Whatever its nature, the settlement remained a focus of Median political life. In December 522, a Median leader named Phraortes, making use of a crisis in the Persian Empire after he death of Cyrus' son Cambyses, occupied Ecbatana. Obviously, it was of tremendous symbolic value. He was defeated, however, by the new Persian king, Darius I the Great (May 521), who celebrated this victory and other events in the large relief and inscription that he ordered to be made along the road from Babylon to Ecbatana: the famous Behistun inscription.

According to the Greek historian Xenophon of Athens (c.430-c.355), Ecbatana became the summer residence of the Achaemenid kings (Anabasis, 3.5.15). Their palace is described by the Greek historian Polybius of Megalopolis.note He writes that the city was richer and more beautiful than all other cities in the world; although it had no wall, the palace, built on an artificial terrace, had impressive fortifications. Polybius offers plausible dimensions: the circumference of the citadel was seven stades in circumference, about 1250 meters. In other words, we have a palace on a terrace of about 300x300 meters, which is comparable to Persepolis and Susa, where the terraces measured 450x300 and 300x300 meters, and where the people lived round about the terrace.

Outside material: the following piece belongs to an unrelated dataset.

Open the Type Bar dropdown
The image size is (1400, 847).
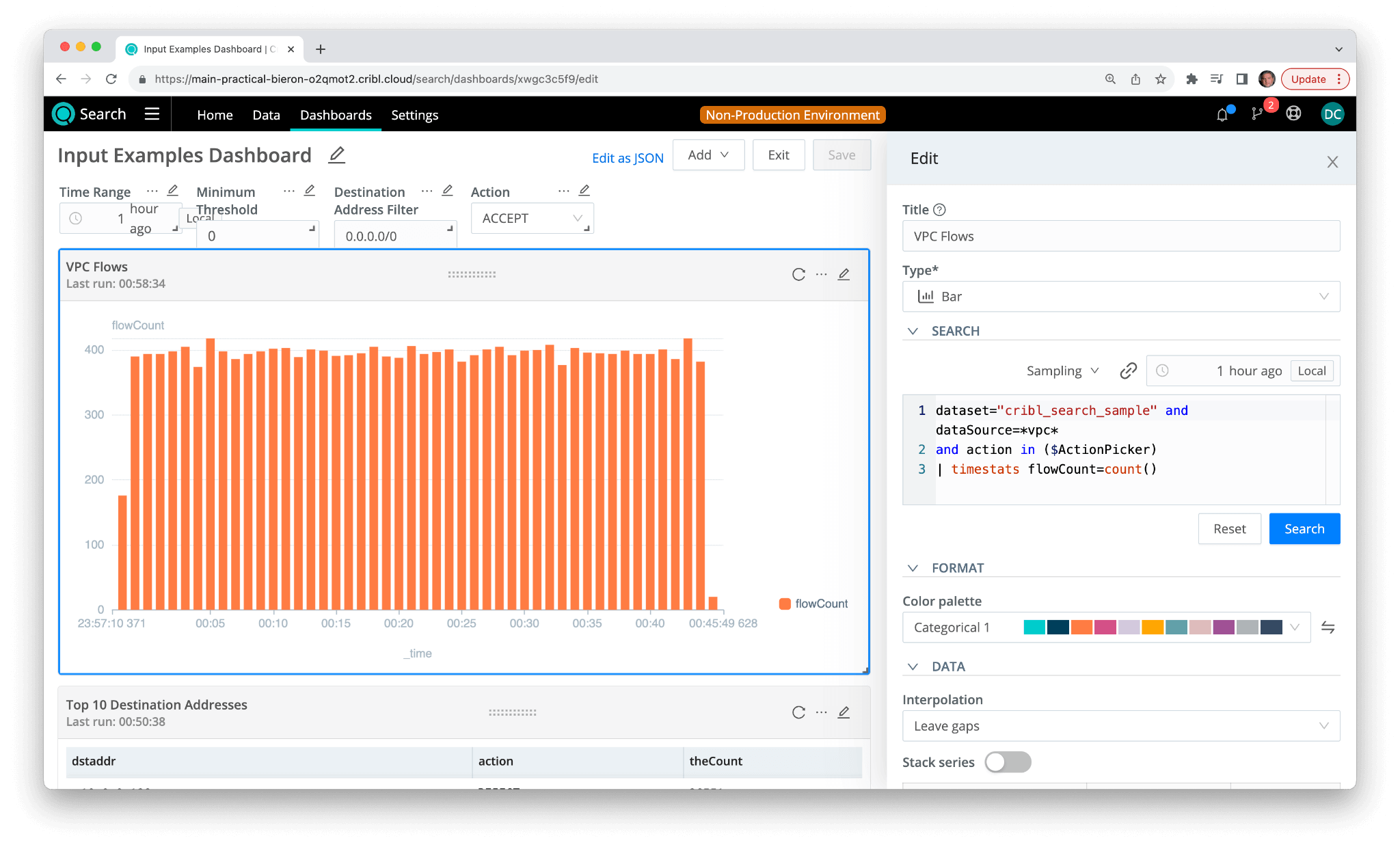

Polybius also tells that the builders used cedar and cypress wood, which was covered with silver and gold. The roof tiles, columns and ceilings were plated with silver and gold. He adds that the palace was stripped of its precious metals in the invasion of the Macedonian king Alexander the Great, and that the the rest was seized during the reigns of Antigonus and Seleucus. An inscription, discovered in 2000, mentions that king Artaxerxes II Mnemon (404-358) built a terrace with columns in Ecbatana. These are not the only texts that show us that Achaemenid kings visited the place.

Twelve kilometers southwest of Hamadan is Gandj Nameh, where Darius I and his son Xerxes had inscriptions cut into the rock. Polybius mentions a temple dedicated to the goddess Aenê, who is probably identical to Anahita,note and Arrian mentions a deity of healing, whom he calls Asclepius.note This shrine was perhaps destroyed by Alexander the Great, because the deity had allowed his friend Hephaestion to die in Ecbatana (324). Later, Ecbatana was one of the capitals of the Seleucid and the Parthian Empires, sometimes called Epiphaneia. Recent excavations have brought to light a residential area from the Parthian age.